# Athearn AMD 103 Phase V



## Amtrak Kid (Jan 17, 2005)

For the past year I have been modeling the LSL but I havent seen a phase iv AMD 103 pull that train in years. Anyone know where I can get a Phase V loco without buying a pack with superliners??!!


----------



## Viewliner (Jan 17, 2005)

eBay.

Horizons bought Athearn, so it won't be making the P42s for Walthers anymore. Walthers owns the rights to use the Amtrak logo.


----------



## mlrr (Jan 21, 2005)

There's a few listed on eBay now as a matter of fact. I think 184 and 146, low and high striipe respectively.

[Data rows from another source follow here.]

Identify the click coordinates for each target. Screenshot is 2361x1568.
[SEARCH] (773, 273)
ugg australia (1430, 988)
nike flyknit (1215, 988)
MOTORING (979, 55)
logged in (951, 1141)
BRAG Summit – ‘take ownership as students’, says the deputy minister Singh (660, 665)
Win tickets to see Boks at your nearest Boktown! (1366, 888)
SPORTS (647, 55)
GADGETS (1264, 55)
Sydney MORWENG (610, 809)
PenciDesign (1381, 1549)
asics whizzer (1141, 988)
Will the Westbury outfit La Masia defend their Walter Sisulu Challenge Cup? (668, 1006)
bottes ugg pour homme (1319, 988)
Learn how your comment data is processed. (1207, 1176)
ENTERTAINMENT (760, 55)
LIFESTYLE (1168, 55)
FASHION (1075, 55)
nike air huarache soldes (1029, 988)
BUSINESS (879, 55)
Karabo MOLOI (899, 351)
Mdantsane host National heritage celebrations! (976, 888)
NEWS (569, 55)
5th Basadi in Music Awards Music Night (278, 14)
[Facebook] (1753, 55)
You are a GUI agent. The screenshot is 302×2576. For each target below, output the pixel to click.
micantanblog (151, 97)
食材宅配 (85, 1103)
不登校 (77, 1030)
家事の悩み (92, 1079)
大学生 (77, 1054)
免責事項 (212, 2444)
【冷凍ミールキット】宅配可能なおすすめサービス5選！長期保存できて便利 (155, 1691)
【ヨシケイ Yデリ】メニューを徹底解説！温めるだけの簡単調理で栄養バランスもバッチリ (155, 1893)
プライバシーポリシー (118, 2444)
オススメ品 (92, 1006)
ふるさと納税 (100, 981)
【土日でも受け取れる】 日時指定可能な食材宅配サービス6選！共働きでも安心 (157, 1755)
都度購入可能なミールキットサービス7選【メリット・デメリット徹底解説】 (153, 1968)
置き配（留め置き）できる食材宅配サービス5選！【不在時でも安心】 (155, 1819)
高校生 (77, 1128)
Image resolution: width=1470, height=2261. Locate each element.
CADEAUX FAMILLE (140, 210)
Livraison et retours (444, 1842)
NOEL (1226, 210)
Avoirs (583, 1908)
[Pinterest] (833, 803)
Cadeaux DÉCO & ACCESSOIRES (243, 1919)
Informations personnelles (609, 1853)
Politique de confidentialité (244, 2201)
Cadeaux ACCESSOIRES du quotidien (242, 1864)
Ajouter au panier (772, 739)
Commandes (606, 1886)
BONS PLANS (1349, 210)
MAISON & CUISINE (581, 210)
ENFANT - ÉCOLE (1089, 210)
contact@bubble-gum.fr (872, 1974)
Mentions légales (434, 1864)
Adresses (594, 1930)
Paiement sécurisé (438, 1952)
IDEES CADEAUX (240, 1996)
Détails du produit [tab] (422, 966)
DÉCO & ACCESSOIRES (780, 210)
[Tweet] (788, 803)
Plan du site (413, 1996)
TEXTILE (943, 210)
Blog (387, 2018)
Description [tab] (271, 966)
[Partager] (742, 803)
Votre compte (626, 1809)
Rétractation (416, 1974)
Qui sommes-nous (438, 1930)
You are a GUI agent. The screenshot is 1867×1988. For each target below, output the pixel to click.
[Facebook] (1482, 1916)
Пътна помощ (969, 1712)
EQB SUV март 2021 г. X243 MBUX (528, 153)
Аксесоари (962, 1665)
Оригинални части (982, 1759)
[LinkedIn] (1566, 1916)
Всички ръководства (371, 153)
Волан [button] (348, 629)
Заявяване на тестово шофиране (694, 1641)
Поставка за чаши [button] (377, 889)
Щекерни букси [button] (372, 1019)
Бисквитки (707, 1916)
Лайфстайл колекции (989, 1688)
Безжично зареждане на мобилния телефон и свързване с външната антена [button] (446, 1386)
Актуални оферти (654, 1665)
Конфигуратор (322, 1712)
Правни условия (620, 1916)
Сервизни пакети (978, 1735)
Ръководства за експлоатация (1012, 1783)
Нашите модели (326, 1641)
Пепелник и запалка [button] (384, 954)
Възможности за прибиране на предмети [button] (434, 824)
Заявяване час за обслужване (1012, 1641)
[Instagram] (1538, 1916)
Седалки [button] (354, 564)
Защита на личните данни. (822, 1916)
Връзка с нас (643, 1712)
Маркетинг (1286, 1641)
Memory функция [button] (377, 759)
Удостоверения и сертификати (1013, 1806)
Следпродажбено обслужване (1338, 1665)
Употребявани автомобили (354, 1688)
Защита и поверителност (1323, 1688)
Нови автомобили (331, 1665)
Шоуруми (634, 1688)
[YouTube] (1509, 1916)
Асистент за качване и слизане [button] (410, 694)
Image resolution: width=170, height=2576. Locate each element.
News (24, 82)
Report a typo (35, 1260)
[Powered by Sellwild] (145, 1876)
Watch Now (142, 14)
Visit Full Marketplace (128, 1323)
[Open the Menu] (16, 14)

The prices tend to go pretty high so be prepared to dig deep.

Also, since the loco and passenger cars in the train set from Walthers do come in seperate boxes (inside the big box of course) you can always entertain the idea of possibly buying the set and selling off the stuff you don't need from the set.

Trainworld is selling the set for around $175 or so.


----------



## Alex (Jan 22, 2006)

I actually happened to purchase #163 a few years back, and then the trainset with #184 Still brand new in box never opened, and then this year I bought another trainset with #204 inside. I actually needed the superliners, so buying the sets werent really the issue.

I am thinking about keeping #184 in its box until it gets very hard to find, and possibly sell it in a few years or keep it.


----------



## Alex (Jan 22, 2006)

Sorry, I meant #207 inside.


----------



## AMTRAK-P42 (Jan 24, 2006)

Alex said:


> Sorry, I meant #207 inside.


Yea I was lucky enough to score #207, my fav. unit coincidently, on ebay when somebody was splitting up a set.


----------



## AmtrakFan (Jan 24, 2006)

Good News Athrean just came out with 2 New P42's in Phase V 7 and 47. I was able to get 7.


----------